The scope of the literature examining the function of FOXM1 using in vivo ovarian cancer models is currently limited. FOXM1 is overexpressed in an ovarian cancer GEMM driven by dual p53/Rb knockout in the OSE [127,340]. Recently, novel allograft models [253,254] and GEMMs [94] were shown to recapitulate critical aspects of human HGSC, including TME and metastasis. Notably, in the GEMM study, Dicer1-Pten double knockout (DKO) mice (Dicer1flox/flox Ptenflox/flox Amhr2cre/+) and Dicer1-Pten-Trp53 triple knockout (TKO) mice (p53LSL-R172H/+ Dicer1flox/flox Ptenflox/flox Amhr2cre/+) were shown to develop tumors exhibiting an activated FOXM1 network, which correlated with genomic instability [94]. In addition to Tp53, alterations in DICER1 and PTEN are common alterations in human HGSC and PTEN deletion is linked to FOXO3A downregulation [94,341]. The data from these GEMM models are in agreement with our pan-cancer analysis, which linked FOXM1 mRNA and protein expression to genomic instability [27]. Thus, novel GEMMs may provide highly relevant in vivo models to interrogate FOXM1 function in ovarian cancer development and progression.

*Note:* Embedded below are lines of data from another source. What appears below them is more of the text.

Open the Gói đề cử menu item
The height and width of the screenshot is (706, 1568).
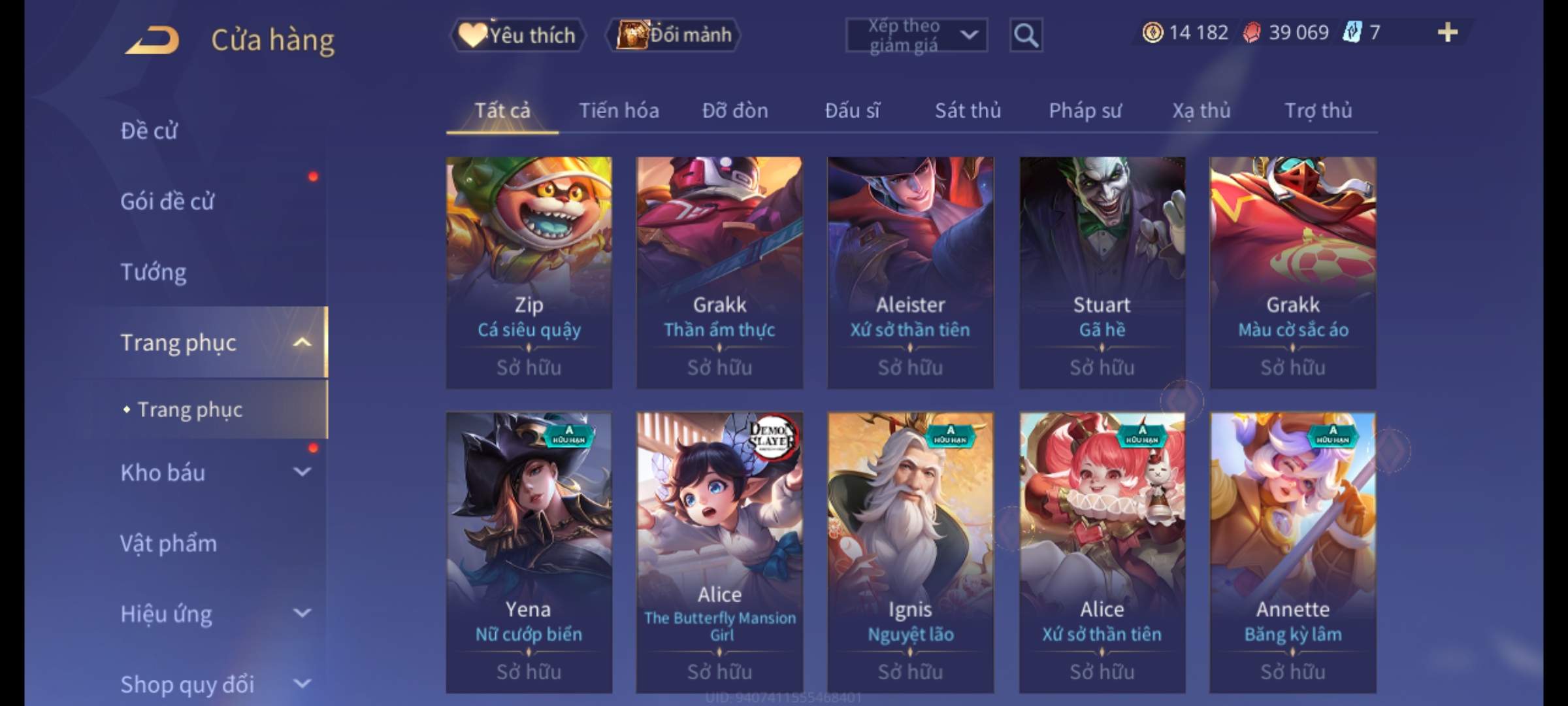167,201
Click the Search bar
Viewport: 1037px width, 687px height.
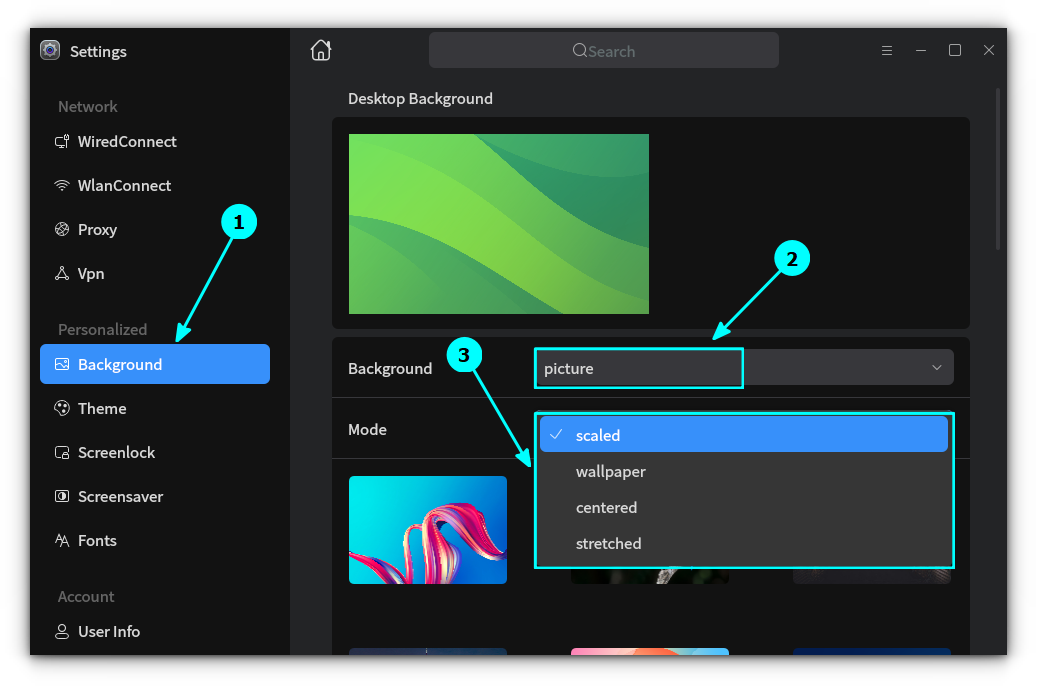pos(603,49)
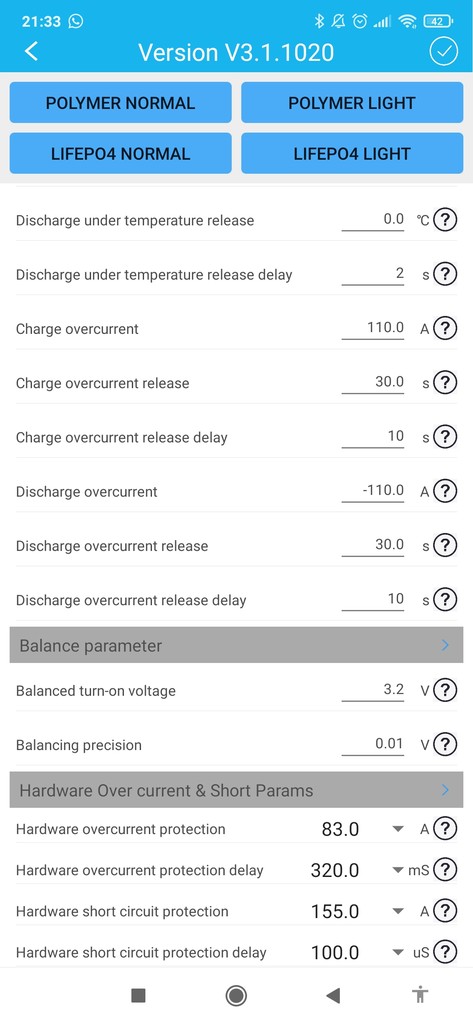Image resolution: width=473 pixels, height=1024 pixels.
Task: Open help for Charge overcurrent release delay
Action: point(445,436)
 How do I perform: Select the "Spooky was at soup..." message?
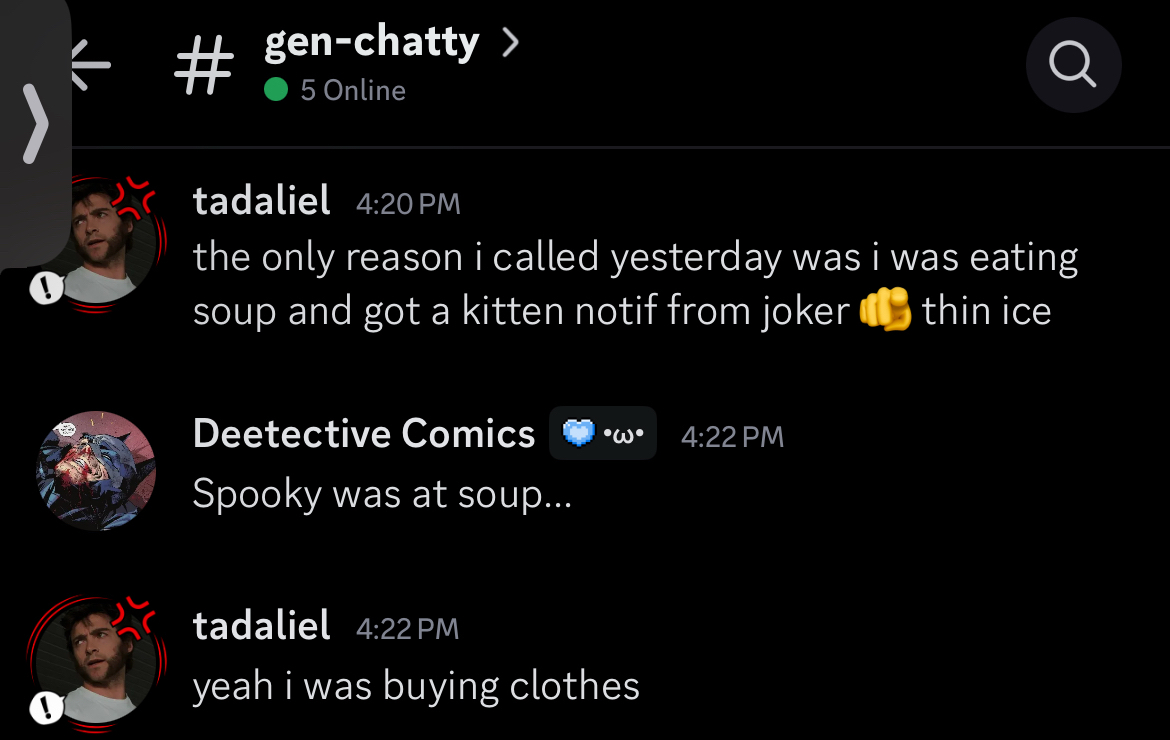tap(382, 494)
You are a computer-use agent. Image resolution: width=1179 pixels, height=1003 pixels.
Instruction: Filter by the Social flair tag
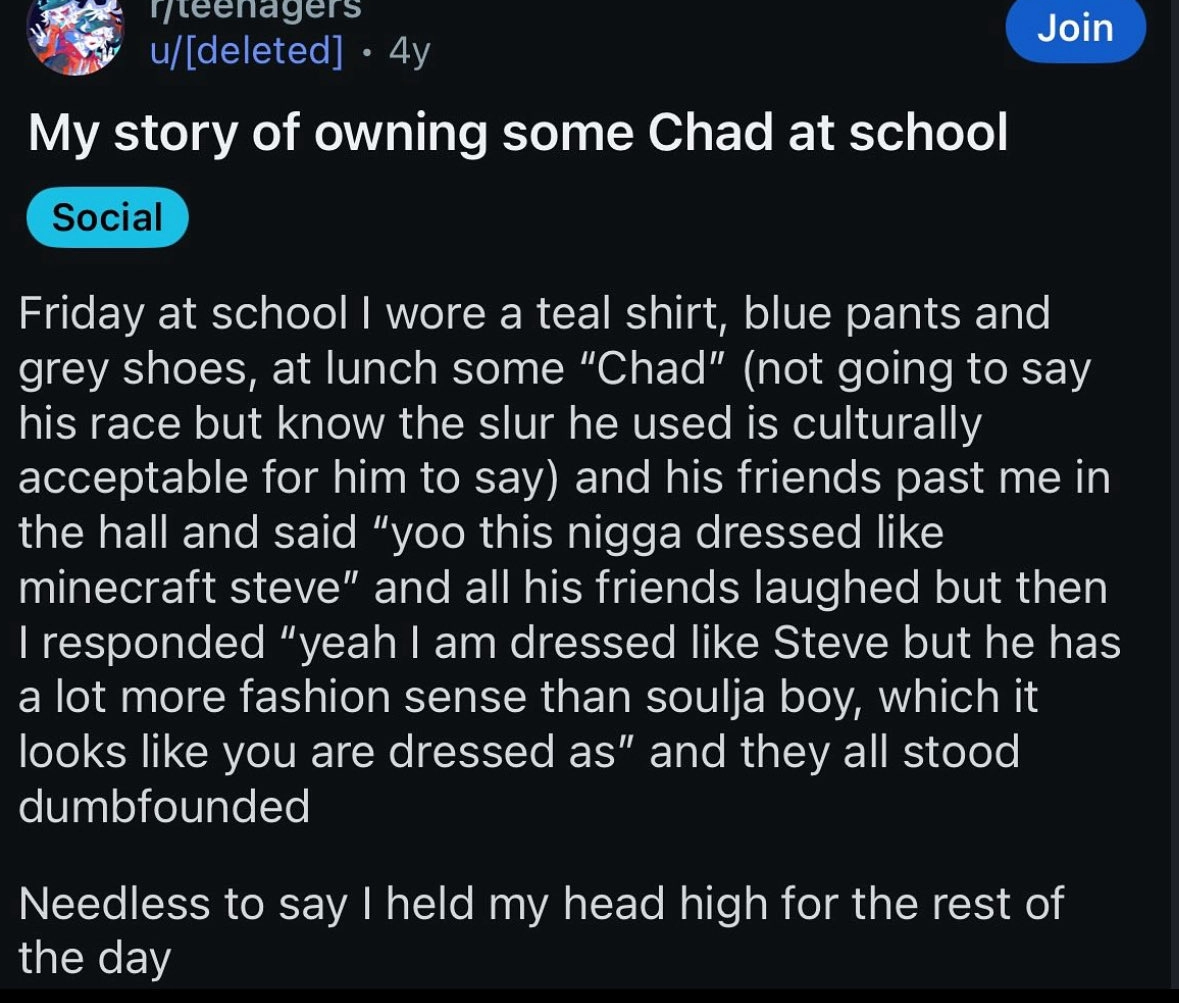coord(107,217)
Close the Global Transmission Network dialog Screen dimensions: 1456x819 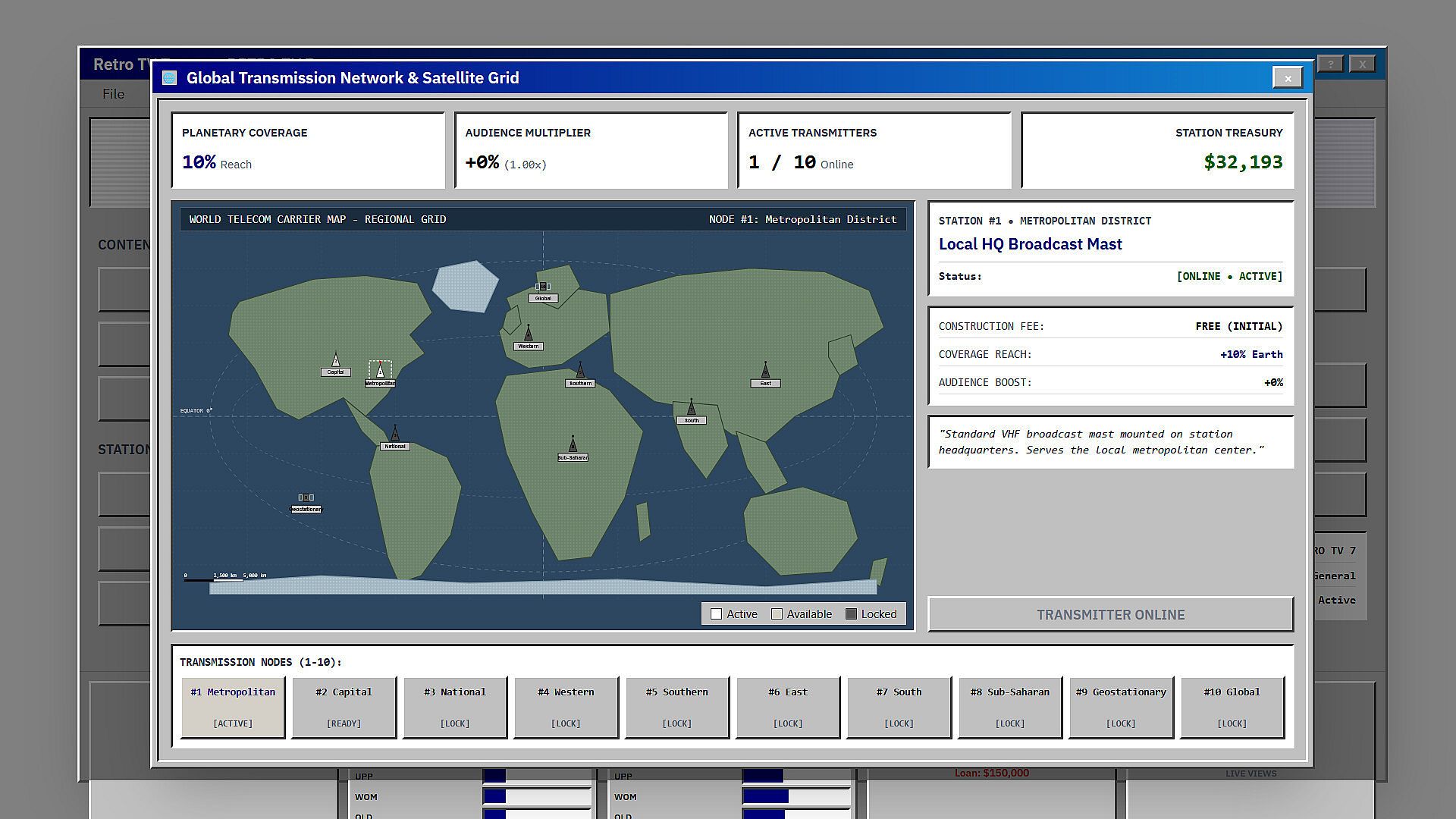coord(1288,77)
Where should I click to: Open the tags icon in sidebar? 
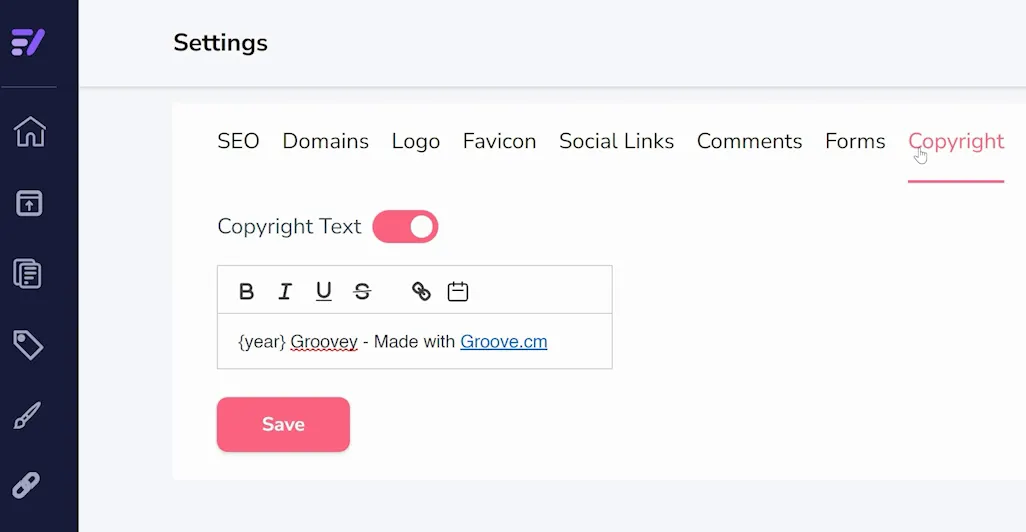click(x=28, y=345)
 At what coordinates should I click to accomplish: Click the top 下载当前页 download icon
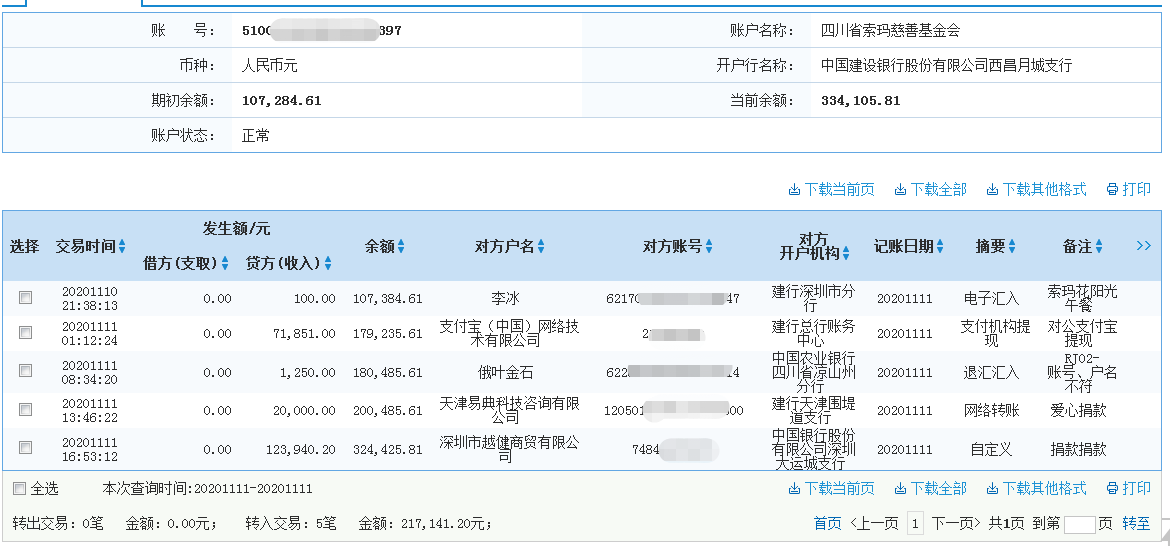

5.3. Therapeutic Targeting of FOXM1 in Ovarian Cancer
There is strong rationale for targeting FOXM1 in cancer, particularly in aggressive cancers with poor survival outcomes such as ovarian cancer. In general, two therapeutic strategies can be used to impair FOXM1: (1) inhibiting upstream pathways that induce and/or activate FOXM1and (2) inhibiting FOXM1 directly. For the former, several inhibitors of pathways upstream of FOXM1 are used in the clinic or are in clinical trials. In contrast, FOXM1 inhibitors (FOXM1i) have not yet entered clinical trials. However, several direct inhibitors have been used in pre-clinical studies, and there will likely be future clinical testing on these agents. Since ovarian cancers ultimately develop resistance to most chemotherapy, it is worthwhile to develop both indirect and direct FOXM1 inhibitors in parallel.
5.4. Inhibitors of Upstream Signaling Pathways
The ErbB family of receptor tyrosine kinases (RTKs) activate the MAPK/ERK [342], PI3K/AKT [342], and PLK1 [146,343] signaling pathways, all of which are upstream kinases that phosphorylate and activate FOXM1. The pan-ErbB receptor inhibitor dacomitinib mitigated FOXM1 activity through reduced levels of phospho-PLK1 in chemotherapy-resistant EOC cells, while single-targeted ErbB inhibitors, such as trastuzumab, had marginal effects on PLK1 and FOXM1 activity [344]. Dacomitinib was also found to reduce FOXM1 activity in pancreatic ductal adenocarcinoma cancer (PDAC) [345], which is another aggressive cancer with poor prognosis and high FOXM1 activity [346]. Selective inhibitors against PI3K, ERK1/2, and AKT decreased FOXM1 gene expression in HGSC cells [154], potentially via their effects on FOXO3A.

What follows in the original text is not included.